Before I forget, this is the last post of the week because tomorrow is Independence Day.
Meanwhile, ponder with me why everyone acts like Matt Murdock was some great criminal defense attorney, when he was prone to do stupid things like this:
From Daredevil v.1, #83: This is the dumbest thing I have ever seen, and I have seen (and committed) some of the goofiest trial moments in legal history. Helpful tip: If the State agrees to dismiss charges against your client, shut your hole and get the heck out of there. Do not rub their collective nose in what a dog of a case it was, even if it's going to impress the hot redhead you're representing.
From Daredevil v.1, #84:
No, we dare not pry into Natasha's private thoughts. That would be ungentlemanly. Feel free to watch her undress, though.
From Daredevil v.1, #85:
Guys, there is no worse way to answer your girl's questions about your relationship. "I might as well be your husband" is translated by the female brain as "No one better has come along yet, so what the heck." Women will spin anything you say in the worst possible light, so learn from our soon-to-be-womanless friend Phil.
From Daredevil v.1, #87:
The San Francisco Chamber of Commerce would like to thank Daredevil for taking a figurative dump all over one of their major attractions. Coming up next week: Daredevil explains why the Grand Canyon really isn't worth the trip. Only on the Travel Channel!

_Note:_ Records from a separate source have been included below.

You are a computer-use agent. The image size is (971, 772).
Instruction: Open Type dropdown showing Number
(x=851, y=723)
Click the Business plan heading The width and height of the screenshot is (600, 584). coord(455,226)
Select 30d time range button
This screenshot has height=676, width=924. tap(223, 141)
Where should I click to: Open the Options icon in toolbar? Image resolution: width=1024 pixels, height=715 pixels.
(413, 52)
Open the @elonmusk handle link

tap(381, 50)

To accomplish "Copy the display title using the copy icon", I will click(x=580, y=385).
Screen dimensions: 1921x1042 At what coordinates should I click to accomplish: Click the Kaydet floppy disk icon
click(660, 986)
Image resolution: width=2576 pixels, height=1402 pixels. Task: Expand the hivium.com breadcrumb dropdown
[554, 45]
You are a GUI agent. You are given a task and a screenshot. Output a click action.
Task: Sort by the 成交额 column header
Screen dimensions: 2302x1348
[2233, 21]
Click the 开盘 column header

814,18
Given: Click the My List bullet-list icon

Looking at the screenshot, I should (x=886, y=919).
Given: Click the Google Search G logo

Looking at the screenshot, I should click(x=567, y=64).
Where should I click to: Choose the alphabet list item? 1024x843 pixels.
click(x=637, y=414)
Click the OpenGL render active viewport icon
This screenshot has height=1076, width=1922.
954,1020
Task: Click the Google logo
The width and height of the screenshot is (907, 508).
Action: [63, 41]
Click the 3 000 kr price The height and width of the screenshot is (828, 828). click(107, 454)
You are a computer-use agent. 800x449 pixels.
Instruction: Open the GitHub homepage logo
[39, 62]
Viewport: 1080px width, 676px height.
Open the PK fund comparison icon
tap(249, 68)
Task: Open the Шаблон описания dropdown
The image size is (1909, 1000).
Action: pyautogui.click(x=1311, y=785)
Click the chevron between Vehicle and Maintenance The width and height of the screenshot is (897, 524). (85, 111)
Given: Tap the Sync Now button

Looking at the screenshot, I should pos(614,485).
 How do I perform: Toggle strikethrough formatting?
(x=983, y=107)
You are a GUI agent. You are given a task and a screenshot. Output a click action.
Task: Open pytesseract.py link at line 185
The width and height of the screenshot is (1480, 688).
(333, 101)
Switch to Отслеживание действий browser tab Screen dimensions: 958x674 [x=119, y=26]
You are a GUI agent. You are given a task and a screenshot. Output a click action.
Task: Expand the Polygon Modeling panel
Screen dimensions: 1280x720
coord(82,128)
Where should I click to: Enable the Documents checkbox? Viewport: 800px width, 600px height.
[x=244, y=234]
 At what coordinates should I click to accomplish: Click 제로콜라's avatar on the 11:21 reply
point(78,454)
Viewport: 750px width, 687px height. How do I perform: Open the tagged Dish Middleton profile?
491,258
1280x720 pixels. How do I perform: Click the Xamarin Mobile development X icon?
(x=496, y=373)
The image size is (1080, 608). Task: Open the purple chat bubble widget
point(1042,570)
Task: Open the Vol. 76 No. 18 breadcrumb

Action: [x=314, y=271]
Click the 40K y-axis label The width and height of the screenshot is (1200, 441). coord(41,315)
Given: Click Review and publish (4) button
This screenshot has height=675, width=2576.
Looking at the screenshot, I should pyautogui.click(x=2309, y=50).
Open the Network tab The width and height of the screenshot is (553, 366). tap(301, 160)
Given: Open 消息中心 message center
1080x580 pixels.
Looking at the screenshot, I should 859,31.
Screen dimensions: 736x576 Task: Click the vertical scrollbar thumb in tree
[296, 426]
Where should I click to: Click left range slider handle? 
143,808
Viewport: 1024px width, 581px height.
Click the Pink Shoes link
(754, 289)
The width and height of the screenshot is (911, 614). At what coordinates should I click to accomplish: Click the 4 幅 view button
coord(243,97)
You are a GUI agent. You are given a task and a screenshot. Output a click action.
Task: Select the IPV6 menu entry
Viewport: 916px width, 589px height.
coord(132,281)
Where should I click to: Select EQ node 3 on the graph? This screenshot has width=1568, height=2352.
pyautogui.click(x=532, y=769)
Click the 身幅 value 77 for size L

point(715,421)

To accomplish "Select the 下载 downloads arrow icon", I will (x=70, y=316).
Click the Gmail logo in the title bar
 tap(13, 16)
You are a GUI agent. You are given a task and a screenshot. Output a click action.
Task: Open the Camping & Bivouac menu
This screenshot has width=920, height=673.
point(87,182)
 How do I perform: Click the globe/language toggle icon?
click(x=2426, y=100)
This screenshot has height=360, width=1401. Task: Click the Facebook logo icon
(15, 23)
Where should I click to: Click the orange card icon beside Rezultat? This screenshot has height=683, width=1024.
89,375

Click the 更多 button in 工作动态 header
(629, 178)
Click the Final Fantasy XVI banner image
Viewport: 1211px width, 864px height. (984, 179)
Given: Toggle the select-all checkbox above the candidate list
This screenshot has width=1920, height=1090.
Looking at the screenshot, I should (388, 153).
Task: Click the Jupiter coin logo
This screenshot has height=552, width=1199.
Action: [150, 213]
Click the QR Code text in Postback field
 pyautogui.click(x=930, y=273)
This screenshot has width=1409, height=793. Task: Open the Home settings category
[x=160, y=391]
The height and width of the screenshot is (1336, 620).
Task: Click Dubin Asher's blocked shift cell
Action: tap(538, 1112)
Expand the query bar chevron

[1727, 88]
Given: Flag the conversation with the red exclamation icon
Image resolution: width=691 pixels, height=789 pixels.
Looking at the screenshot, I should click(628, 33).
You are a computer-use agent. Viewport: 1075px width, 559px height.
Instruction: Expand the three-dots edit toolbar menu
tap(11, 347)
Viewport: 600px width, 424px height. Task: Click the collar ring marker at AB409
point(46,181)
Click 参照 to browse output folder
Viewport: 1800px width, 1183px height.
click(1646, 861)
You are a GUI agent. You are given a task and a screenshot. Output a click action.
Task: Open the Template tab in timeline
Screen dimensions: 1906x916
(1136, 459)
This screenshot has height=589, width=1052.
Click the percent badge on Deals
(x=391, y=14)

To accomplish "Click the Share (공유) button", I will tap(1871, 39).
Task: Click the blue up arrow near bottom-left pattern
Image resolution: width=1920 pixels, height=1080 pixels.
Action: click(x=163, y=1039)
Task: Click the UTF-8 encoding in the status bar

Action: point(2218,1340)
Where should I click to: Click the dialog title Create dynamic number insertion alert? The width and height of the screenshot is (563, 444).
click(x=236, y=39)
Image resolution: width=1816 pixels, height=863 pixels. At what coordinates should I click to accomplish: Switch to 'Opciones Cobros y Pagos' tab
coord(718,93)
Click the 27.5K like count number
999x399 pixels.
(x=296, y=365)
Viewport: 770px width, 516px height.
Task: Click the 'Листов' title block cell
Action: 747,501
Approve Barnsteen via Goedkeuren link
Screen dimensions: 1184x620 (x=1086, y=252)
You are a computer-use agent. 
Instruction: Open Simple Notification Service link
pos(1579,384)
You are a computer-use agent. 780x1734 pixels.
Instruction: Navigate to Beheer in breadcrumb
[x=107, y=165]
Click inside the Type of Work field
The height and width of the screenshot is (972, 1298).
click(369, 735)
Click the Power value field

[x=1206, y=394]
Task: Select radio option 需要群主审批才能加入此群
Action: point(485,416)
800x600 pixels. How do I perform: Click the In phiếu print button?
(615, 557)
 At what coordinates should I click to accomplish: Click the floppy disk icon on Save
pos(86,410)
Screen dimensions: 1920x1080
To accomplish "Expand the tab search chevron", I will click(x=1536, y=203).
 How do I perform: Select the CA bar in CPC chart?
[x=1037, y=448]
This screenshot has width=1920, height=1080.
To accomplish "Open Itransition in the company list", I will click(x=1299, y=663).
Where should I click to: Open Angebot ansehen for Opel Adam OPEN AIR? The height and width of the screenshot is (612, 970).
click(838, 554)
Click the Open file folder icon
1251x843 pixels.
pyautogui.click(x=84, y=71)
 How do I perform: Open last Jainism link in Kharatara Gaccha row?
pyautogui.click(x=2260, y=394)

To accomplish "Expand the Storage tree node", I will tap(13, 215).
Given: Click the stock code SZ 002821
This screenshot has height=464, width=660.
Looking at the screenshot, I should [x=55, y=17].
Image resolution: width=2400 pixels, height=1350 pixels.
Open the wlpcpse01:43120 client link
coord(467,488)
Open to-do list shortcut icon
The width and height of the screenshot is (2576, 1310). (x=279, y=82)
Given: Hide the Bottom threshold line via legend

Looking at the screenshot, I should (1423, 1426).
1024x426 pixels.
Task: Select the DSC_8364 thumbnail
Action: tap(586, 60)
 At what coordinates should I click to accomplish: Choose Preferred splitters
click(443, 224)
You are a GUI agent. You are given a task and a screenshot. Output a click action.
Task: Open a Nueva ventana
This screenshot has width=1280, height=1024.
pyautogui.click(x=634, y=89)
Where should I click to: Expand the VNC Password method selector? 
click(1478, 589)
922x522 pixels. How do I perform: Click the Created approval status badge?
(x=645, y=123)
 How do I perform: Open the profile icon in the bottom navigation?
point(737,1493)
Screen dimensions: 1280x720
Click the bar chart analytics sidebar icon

Also from Daredevil v.1, #87:
Electro SCREAMS.... in a way that looks an awful lot like a laugh.
And what's with that suit?
Do you think he picked up the wrong outfit at the cleaners? I'm sure super-villains use professional cleaners. Their uniforms always look so clean and pressed, and I just can't envision the Wrecking Crew sitting around the laundromat.
Have a safe holiday! See you Monday!